ANGEZEIGTE DATEN.
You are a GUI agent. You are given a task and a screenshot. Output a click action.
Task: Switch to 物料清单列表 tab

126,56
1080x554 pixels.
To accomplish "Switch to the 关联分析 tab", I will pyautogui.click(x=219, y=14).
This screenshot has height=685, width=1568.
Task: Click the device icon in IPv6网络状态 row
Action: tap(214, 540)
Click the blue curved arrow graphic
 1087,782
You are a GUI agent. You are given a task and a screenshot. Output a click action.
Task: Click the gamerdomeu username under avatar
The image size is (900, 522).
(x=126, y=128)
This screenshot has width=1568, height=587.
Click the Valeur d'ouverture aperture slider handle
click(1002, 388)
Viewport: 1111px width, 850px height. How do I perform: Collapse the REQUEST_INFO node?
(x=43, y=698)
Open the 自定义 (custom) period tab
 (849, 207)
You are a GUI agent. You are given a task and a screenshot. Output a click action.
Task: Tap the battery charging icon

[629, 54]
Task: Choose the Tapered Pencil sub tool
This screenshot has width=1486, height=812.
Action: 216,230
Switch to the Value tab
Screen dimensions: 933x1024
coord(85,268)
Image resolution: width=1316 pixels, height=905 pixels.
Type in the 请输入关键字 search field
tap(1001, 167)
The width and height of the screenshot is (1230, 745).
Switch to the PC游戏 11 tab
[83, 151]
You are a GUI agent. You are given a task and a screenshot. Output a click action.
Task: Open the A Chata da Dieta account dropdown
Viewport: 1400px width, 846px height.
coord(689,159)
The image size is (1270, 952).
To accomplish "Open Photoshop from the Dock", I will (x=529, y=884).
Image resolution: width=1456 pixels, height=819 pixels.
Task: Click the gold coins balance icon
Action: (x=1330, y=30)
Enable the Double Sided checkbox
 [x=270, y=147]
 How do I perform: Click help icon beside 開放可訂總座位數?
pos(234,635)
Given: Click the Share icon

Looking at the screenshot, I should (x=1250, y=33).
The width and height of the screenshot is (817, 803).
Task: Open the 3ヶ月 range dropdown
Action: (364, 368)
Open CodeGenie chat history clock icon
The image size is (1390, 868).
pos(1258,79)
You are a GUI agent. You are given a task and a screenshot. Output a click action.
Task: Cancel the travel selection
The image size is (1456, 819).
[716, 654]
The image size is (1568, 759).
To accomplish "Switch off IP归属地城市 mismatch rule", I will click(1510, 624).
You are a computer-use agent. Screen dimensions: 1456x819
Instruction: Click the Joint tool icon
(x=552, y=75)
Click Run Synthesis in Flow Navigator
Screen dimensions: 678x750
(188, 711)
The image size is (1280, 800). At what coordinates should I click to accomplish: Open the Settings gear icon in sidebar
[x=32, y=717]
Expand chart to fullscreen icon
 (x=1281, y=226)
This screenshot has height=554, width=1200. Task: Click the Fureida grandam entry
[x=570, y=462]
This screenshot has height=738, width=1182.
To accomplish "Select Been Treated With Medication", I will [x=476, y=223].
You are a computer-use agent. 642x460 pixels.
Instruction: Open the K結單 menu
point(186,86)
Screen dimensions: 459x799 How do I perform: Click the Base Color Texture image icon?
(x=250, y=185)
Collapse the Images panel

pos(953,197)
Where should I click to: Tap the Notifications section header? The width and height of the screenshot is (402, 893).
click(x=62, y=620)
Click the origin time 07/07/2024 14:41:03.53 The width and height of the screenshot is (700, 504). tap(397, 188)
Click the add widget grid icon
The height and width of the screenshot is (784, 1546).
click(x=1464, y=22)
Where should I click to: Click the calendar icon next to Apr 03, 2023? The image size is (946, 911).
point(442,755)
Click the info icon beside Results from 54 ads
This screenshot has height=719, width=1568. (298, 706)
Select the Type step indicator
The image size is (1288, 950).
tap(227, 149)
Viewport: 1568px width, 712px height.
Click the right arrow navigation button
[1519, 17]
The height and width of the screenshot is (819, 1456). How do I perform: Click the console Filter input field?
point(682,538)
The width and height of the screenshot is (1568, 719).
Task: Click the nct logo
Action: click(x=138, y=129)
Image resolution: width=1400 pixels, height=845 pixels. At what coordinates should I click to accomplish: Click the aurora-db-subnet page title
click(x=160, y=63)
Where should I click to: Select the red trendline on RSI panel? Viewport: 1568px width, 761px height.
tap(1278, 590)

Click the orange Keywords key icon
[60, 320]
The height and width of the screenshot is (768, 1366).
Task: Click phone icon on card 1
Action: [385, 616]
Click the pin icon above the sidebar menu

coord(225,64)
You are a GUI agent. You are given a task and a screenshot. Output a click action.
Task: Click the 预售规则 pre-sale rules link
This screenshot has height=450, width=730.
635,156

WAS ERWARTET WIRD. Kannst du die Zeilen sämtlicher Einträge ohne die Leerzeilen als nummerierte Liste neu fassen?

ERWARTETE ANTWORT.
1. You are a GUI agent. You are given a task and a screenshot. Output a click action.
2. Task: Switch to 物料清单列表 tab
3. 126,56
4. 1080x554 pixels.
5. To accomplish "Switch to the 关联分析 tab", I will pyautogui.click(x=219, y=14).
6. This screenshot has height=685, width=1568.
7. Task: Click the device icon in IPv6网络状态 row
8. Action: tap(214, 540)
9. Click the blue curved arrow graphic
10.  1087,782
11. You are a GUI agent. You are given a task and a screenshot. Output a click action.
12. Task: Click the gamerdomeu username under avatar
13. The image size is (900, 522).
14. (x=126, y=128)
15. This screenshot has width=1568, height=587.
16. Click the Valeur d'ouverture aperture slider handle
17. click(1002, 388)
18. Viewport: 1111px width, 850px height. How do I perform: Collapse the REQUEST_INFO node?
19. (x=43, y=698)
20. Open the 自定义 (custom) period tab
21.  (849, 207)
22. You are a GUI agent. You are given a task and a screenshot. Output a click action.
23. Task: Tap the battery charging icon
24. [629, 54]
25. Task: Choose the Tapered Pencil sub tool
26. This screenshot has width=1486, height=812.
27. Action: 216,230
28. Switch to the Value tab
29. Screen dimensions: 933x1024
30. coord(85,268)
31. Image resolution: width=1316 pixels, height=905 pixels.
32. Type in the 请输入关键字 search field
33. tap(1001, 167)
34. The width and height of the screenshot is (1230, 745).
35. Switch to the PC游戏 11 tab
36. [83, 151]
37. You are a GUI agent. You are given a task and a screenshot. Output a click action.
38. Task: Open the A Chata da Dieta account dropdown
39. Viewport: 1400px width, 846px height.
40. coord(689,159)
41. The image size is (1270, 952).
42. To accomplish "Open Photoshop from the Dock", I will (x=529, y=884).
43. Image resolution: width=1456 pixels, height=819 pixels.
44. Task: Click the gold coins balance icon
45. Action: (x=1330, y=30)
46. Enable the Double Sided checkbox
47.  [x=270, y=147]
48.  How do I perform: Click help icon beside 開放可訂總座位數?
49. pos(234,635)
50. Given: Click the Share icon
51. Looking at the screenshot, I should (x=1250, y=33).
52. The width and height of the screenshot is (817, 803).
53. Task: Open the 3ヶ月 range dropdown
54. Action: (364, 368)
55. Open CodeGenie chat history clock icon
56. The image size is (1390, 868).
57. pos(1258,79)
58. You are a GUI agent. You are given a task and a screenshot. Output a click action.
59. Task: Cancel the travel selection
60. The image size is (1456, 819).
61. [716, 654]
62. The image size is (1568, 759).
63. To accomplish "Switch off IP归属地城市 mismatch rule", I will click(1510, 624).
64. You are a computer-use agent. Screen dimensions: 1456x819
65. Instruction: Click the Joint tool icon
66. (x=552, y=75)
67. Click Run Synthesis in Flow Navigator
68. Screen dimensions: 678x750
69. (188, 711)
70. The image size is (1280, 800). At what coordinates should I click to accomplish: Open the Settings gear icon in sidebar
71. [x=32, y=717]
72. Expand chart to fullscreen icon
73.  (x=1281, y=226)
74. This screenshot has height=554, width=1200. Task: Click the Fureida grandam entry
75. [x=570, y=462]
76. This screenshot has height=738, width=1182.
77. To accomplish "Select Been Treated With Medication", I will [x=476, y=223].
78. You are a computer-use agent. 642x460 pixels.
79. Instruction: Open the K結單 menu
80. point(186,86)
81. Screen dimensions: 459x799 How do I perform: Click the Base Color Texture image icon?
82. (x=250, y=185)
83. Collapse the Images panel
84. pos(953,197)
85. Where should I click to: Tap the Notifications section header? The width and height of the screenshot is (402, 893).
86. click(x=62, y=620)
87. Click the origin time 07/07/2024 14:41:03.53 The width and height of the screenshot is (700, 504). tap(397, 188)
88. Click the add widget grid icon
89. The height and width of the screenshot is (784, 1546).
90. click(x=1464, y=22)
91. Where should I click to: Click the calendar icon next to Apr 03, 2023? The image size is (946, 911).
92. point(442,755)
93. Click the info icon beside Results from 54 ads
94. This screenshot has height=719, width=1568. (298, 706)
95. Select the Type step indicator
96. The image size is (1288, 950).
97. tap(227, 149)
98. Viewport: 1568px width, 712px height.
99. Click the right arrow navigation button
100. [1519, 17]
101. The height and width of the screenshot is (819, 1456). How do I perform: Click the console Filter input field?
102. point(682,538)
103. The width and height of the screenshot is (1568, 719).
104. Task: Click the nct logo
105. Action: click(x=138, y=129)
106. Image resolution: width=1400 pixels, height=845 pixels. At what coordinates should I click to accomplish: Click the aurora-db-subnet page title
107. click(x=160, y=63)
108. Where should I click to: Select the red trendline on RSI panel? Viewport: 1568px width, 761px height.
109. tap(1278, 590)
110. Click the orange Keywords key icon
111. [60, 320]
112. The height and width of the screenshot is (768, 1366).
113. Task: Click phone icon on card 1
114. Action: [385, 616]
115. Click the pin icon above the sidebar menu
116. coord(225,64)
117. You are a GUI agent. You are given a task and a screenshot. Output a click action.
118. Task: Click the 预售规则 pre-sale rules link
119. This screenshot has height=450, width=730.
120. 635,156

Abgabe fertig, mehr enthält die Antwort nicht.